Baker spends a lot of time with these characters looking at the objects they embed with power. From childhood toys to memories, these things, ideas, and voices in our minds can have the same power over us as people. We let them get in our heads. We bend ourselves toward them. We watch bits of ourselves slip away. And sometimes in a relationship to lose a bit of yourself to become a couple is a positive. In this play the examples of the voices taking hold in people’s minds (Genevieve’s controlling ex-husband, Jenny’s American Girl Doll Samantha) are negative and destructive. But sometimes you can't know until you are inside it whether losing yourself to someone else is a positive or a negative.
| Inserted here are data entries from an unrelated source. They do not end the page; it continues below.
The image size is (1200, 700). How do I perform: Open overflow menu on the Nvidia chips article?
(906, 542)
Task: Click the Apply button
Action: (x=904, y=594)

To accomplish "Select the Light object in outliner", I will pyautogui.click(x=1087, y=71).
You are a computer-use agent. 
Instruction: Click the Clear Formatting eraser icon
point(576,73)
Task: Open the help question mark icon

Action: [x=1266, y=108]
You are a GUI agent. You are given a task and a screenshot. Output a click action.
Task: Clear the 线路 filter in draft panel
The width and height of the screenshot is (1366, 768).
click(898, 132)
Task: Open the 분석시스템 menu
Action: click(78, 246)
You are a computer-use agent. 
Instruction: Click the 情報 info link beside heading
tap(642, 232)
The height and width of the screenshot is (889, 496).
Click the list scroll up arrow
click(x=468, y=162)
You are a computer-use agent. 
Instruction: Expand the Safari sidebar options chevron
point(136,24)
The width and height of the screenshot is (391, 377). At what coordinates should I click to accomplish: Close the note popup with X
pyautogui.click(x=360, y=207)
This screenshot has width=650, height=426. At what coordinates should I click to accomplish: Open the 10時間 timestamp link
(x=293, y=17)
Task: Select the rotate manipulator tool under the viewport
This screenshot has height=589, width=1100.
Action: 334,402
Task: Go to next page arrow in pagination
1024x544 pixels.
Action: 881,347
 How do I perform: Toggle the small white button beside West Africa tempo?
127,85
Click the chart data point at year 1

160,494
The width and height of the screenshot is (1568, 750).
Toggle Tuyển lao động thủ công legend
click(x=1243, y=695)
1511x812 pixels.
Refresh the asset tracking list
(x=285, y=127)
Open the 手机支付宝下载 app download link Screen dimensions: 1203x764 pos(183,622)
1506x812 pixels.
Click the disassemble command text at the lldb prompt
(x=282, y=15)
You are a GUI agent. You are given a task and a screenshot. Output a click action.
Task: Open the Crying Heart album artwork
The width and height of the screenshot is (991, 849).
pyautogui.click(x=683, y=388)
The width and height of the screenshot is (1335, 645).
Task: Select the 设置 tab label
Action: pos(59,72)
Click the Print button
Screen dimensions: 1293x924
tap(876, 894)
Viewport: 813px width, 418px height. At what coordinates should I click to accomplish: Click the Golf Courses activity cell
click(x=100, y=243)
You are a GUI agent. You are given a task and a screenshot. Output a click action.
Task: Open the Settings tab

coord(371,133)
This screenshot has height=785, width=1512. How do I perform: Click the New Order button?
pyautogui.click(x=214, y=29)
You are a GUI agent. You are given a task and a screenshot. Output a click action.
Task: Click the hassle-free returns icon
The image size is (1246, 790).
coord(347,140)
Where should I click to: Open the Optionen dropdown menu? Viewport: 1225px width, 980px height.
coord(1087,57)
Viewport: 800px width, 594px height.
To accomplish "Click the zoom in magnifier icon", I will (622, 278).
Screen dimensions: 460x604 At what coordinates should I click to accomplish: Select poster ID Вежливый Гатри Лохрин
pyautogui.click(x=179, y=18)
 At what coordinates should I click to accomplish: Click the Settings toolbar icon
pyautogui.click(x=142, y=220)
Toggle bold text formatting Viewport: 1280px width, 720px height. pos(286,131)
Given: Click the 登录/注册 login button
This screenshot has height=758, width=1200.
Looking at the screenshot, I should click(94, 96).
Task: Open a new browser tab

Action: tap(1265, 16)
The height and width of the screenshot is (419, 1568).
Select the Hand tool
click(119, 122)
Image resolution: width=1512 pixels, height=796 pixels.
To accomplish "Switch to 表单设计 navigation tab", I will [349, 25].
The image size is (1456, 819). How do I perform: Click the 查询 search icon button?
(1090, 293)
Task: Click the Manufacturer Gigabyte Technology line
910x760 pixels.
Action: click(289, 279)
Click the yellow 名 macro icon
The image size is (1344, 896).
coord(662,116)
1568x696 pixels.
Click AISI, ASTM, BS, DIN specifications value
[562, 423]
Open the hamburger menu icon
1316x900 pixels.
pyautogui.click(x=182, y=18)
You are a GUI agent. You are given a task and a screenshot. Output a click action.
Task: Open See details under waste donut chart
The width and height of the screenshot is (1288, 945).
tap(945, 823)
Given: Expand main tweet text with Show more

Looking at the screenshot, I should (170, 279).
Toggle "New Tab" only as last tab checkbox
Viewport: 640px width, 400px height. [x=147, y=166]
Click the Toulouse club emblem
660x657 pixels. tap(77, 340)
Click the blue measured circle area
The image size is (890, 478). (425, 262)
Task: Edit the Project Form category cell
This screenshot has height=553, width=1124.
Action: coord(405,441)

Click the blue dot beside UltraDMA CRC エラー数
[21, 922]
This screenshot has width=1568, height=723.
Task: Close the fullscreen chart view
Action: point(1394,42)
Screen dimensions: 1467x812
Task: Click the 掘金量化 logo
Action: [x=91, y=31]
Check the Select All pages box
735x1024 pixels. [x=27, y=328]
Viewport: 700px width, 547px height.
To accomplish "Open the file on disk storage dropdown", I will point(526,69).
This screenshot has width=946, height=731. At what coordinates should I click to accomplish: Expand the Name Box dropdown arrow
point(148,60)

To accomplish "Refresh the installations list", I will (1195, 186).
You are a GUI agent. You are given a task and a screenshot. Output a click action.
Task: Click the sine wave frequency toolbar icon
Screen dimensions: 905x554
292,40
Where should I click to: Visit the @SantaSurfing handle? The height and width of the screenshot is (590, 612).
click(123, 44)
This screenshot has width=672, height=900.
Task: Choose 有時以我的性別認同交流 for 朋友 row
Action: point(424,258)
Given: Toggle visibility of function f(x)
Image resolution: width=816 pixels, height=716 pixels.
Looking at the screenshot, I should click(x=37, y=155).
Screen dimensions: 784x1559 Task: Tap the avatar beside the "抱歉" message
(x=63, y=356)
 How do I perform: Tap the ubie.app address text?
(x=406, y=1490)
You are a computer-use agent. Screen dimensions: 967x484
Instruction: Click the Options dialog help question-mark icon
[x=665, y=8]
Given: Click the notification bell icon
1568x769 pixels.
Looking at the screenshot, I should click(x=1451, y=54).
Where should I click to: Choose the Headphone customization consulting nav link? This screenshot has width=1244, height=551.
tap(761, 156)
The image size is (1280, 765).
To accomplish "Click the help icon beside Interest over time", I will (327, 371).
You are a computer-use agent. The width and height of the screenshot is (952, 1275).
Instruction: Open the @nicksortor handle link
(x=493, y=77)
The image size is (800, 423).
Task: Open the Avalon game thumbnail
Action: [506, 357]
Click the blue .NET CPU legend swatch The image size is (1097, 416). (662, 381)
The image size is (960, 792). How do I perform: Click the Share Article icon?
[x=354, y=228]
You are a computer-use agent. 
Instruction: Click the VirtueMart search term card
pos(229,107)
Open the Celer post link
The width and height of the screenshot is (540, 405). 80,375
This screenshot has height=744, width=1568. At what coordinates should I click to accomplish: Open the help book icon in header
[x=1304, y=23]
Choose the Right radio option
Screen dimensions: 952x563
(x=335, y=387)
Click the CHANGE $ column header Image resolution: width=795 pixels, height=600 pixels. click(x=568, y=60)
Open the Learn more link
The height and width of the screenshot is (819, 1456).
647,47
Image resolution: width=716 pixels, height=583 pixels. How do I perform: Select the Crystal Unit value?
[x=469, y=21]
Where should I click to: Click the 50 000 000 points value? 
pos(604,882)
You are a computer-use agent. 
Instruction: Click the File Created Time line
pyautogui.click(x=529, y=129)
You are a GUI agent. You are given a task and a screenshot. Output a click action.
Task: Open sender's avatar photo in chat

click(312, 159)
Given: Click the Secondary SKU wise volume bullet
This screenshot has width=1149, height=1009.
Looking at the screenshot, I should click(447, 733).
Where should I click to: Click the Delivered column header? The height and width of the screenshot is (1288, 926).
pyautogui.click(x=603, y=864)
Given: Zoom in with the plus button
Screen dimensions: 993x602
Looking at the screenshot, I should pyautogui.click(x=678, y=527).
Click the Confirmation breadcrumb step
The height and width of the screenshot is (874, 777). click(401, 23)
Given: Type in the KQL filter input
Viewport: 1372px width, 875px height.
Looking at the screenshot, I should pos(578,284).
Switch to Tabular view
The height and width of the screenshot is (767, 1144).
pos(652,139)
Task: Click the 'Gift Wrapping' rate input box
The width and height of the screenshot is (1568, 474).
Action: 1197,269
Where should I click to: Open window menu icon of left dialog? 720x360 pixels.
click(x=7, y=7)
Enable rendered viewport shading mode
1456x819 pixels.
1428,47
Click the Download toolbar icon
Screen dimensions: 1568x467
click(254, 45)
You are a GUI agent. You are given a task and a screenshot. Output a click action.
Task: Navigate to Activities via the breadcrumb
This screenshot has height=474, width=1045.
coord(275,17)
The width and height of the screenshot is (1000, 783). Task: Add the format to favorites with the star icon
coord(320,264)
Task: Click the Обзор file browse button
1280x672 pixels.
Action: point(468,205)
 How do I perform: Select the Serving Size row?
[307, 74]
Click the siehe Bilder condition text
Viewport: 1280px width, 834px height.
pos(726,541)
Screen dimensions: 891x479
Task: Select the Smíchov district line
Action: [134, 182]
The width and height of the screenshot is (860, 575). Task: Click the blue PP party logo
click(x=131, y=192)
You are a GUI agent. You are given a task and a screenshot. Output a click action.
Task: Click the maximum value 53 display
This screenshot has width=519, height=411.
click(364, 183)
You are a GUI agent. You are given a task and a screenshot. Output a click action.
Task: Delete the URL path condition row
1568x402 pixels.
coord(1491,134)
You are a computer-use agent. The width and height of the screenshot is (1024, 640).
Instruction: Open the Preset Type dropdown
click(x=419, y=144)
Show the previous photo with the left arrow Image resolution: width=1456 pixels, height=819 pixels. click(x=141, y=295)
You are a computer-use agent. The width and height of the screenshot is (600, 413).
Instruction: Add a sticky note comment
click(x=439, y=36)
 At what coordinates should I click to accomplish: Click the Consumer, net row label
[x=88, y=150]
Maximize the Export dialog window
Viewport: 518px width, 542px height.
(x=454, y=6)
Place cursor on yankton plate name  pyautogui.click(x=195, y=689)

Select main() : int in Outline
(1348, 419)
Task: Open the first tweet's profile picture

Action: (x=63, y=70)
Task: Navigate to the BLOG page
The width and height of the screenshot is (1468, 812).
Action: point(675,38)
The play reaches a peak on this theme with Genevieve’s curtain breaking speech (the one time Mertis is not in control and Genevieve pops out from the curtain in the middle of one of the intermissions). Genevieve takes a moment of our time to explain that she's reached an age where she stopped hearing the voices of others in her head and paid no mind to what others thought of her. This release from those voices becomes a liberation and the speech is unnerving in it's precision and cutting honesty. It left me weeping.

Mimi Lien's hyper-realistic set of a B&B overrun with teddy bears and Christmas tat was far too much like my own mother's living-room for my liking (I mean it was really accurate). But shows a keen eye for decorative storytelling and adds another layer to the mystery of Mertis. It is the external expression of a kitschy B&B but nothing about Mertis quite fits this environment. Sound design by Bray Poor makes great use of the "upstairs" off-stage space where noises, arguments, and conversations are muffled and communicated to us with intentional obfuscation. The house in the play becomes another character who makes no one comfortable--the rooms are too cold, the spirits within are unsettled, and even with the external trappings of a home it is not one.

If the secondary goal of scary movies is to end up clutching the person next to you to feel safe, here Baker's creepy and atmospheric John makes the arms of the person you are with the last place you will feel true comfort. John shows that we need not fear the mystical when the familiar can do the most harm.